Saved entries
- - - -
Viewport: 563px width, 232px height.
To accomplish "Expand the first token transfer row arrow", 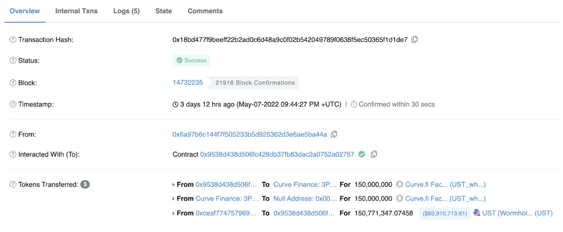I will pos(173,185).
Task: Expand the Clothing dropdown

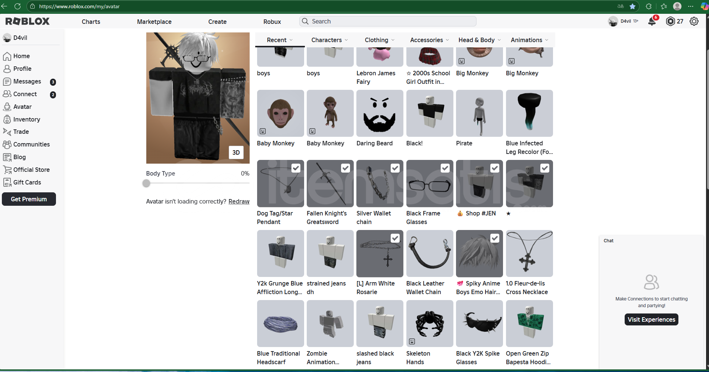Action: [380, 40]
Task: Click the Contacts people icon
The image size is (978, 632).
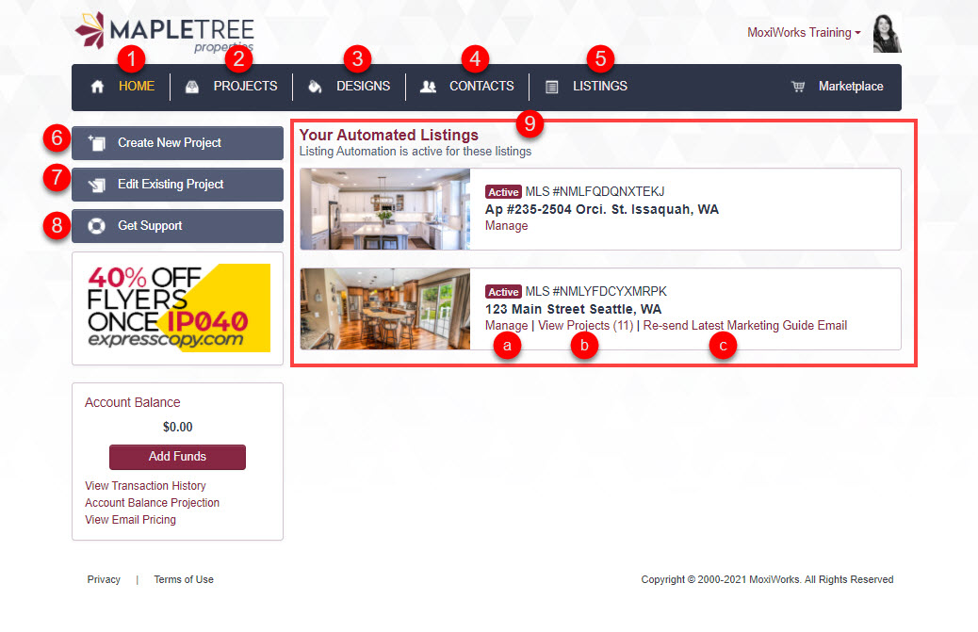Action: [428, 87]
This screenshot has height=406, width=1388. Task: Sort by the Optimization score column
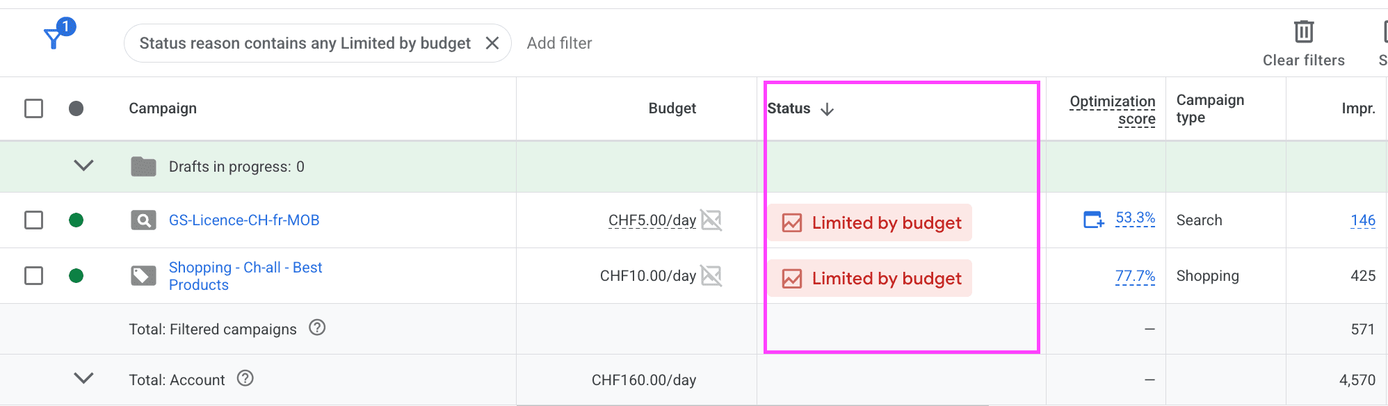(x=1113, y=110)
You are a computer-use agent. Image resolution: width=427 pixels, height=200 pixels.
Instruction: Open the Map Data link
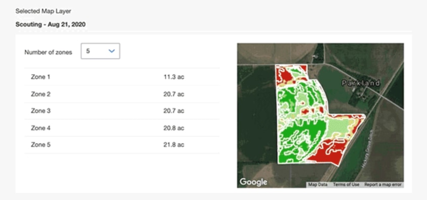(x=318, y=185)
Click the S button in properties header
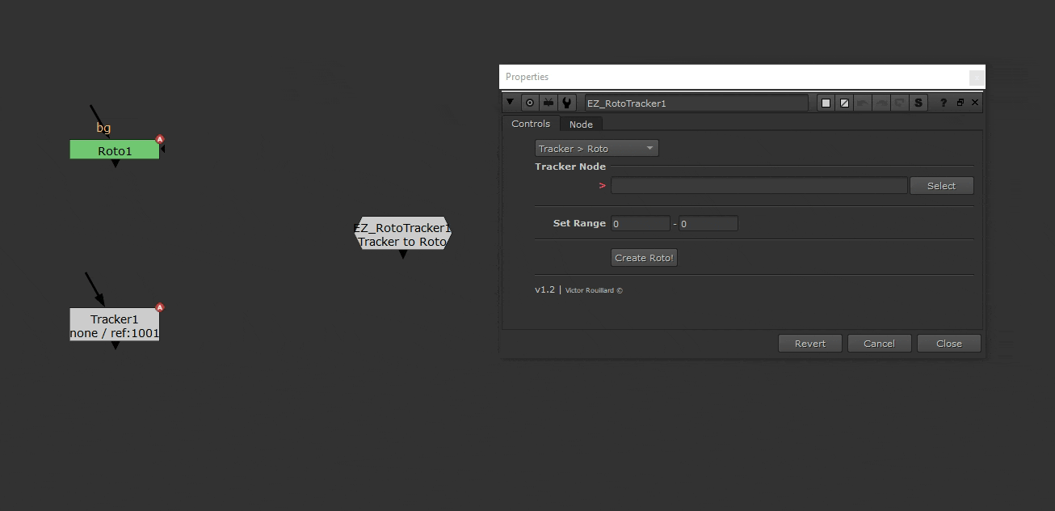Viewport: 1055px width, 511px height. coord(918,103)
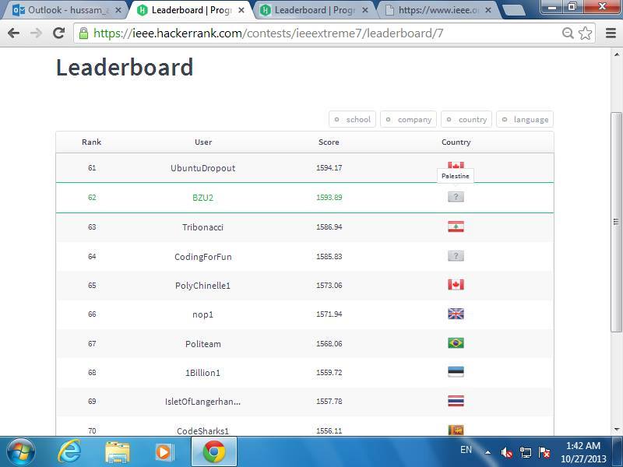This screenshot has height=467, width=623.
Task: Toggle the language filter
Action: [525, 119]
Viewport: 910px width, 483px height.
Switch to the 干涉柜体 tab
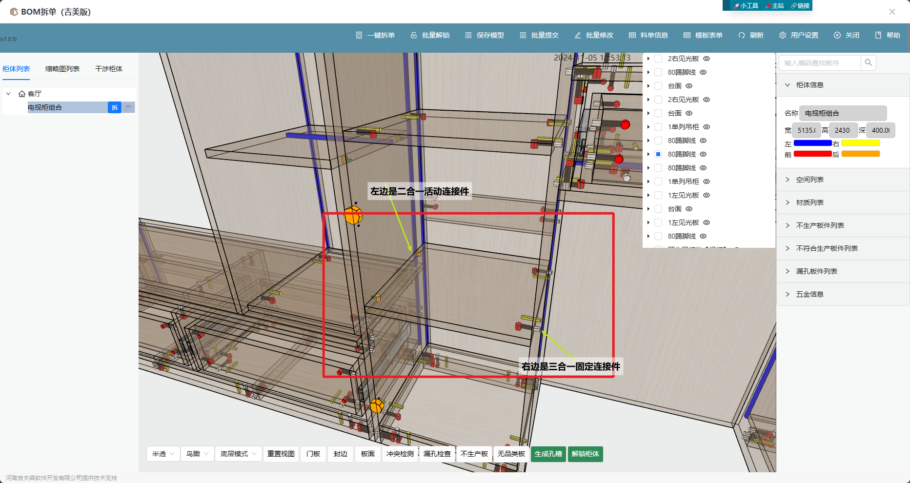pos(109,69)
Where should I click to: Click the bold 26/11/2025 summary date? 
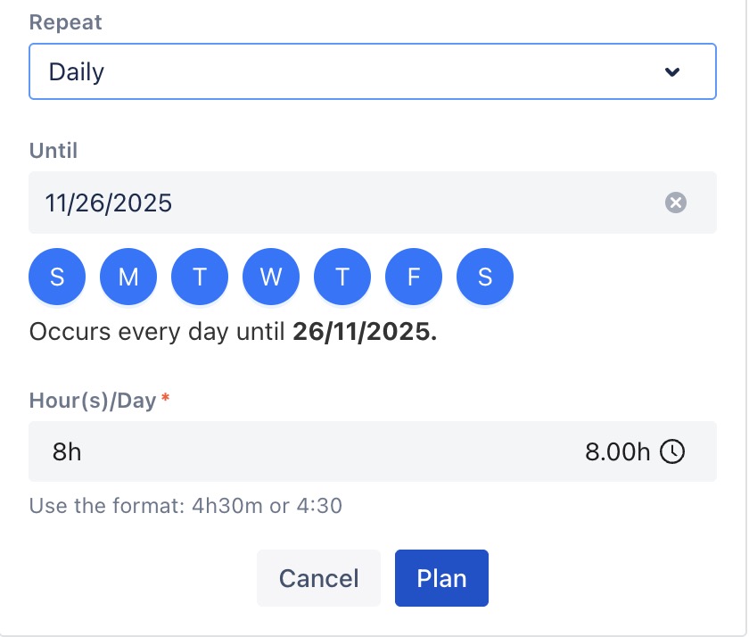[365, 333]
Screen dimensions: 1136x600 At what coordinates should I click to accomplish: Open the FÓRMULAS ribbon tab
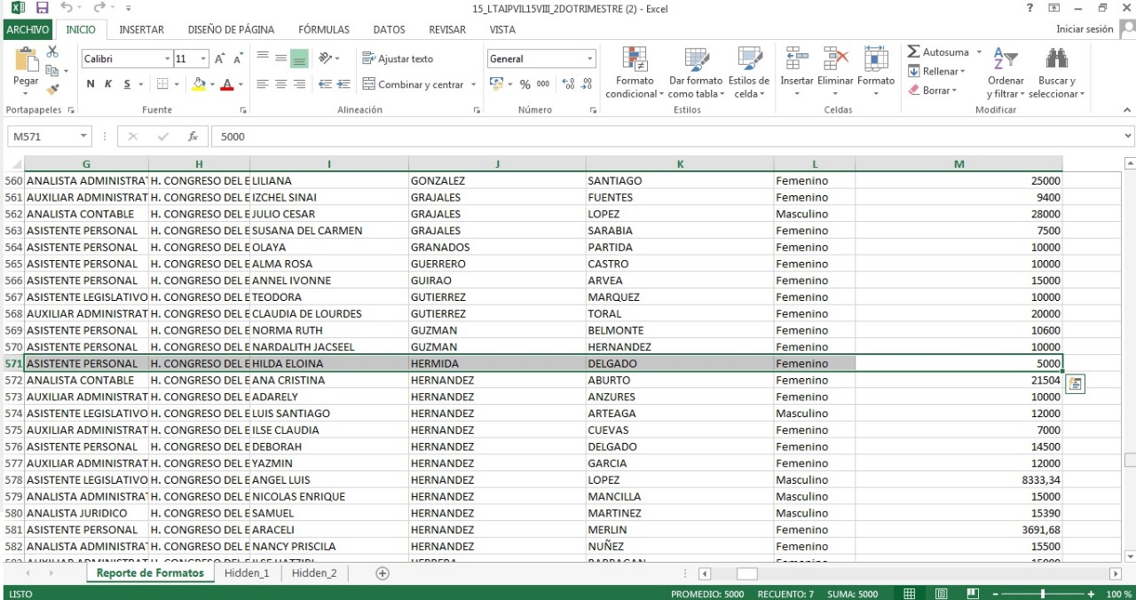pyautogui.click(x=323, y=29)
- - - -
[Required action]
Skip all pictures. Copy exactly the lines from the one containing "Switch to the 干涉柜体 tab" through the end of the records, both ends included.

[Your response]
Switch to the 干涉柜体 tab
pos(109,69)
Where should I click to: Click the bold 26/11/2025 summary date? 
[365, 333]
Screen dimensions: 1136x600 At what coordinates should I click to accomplish: Open the FÓRMULAS ribbon tab
pyautogui.click(x=323, y=29)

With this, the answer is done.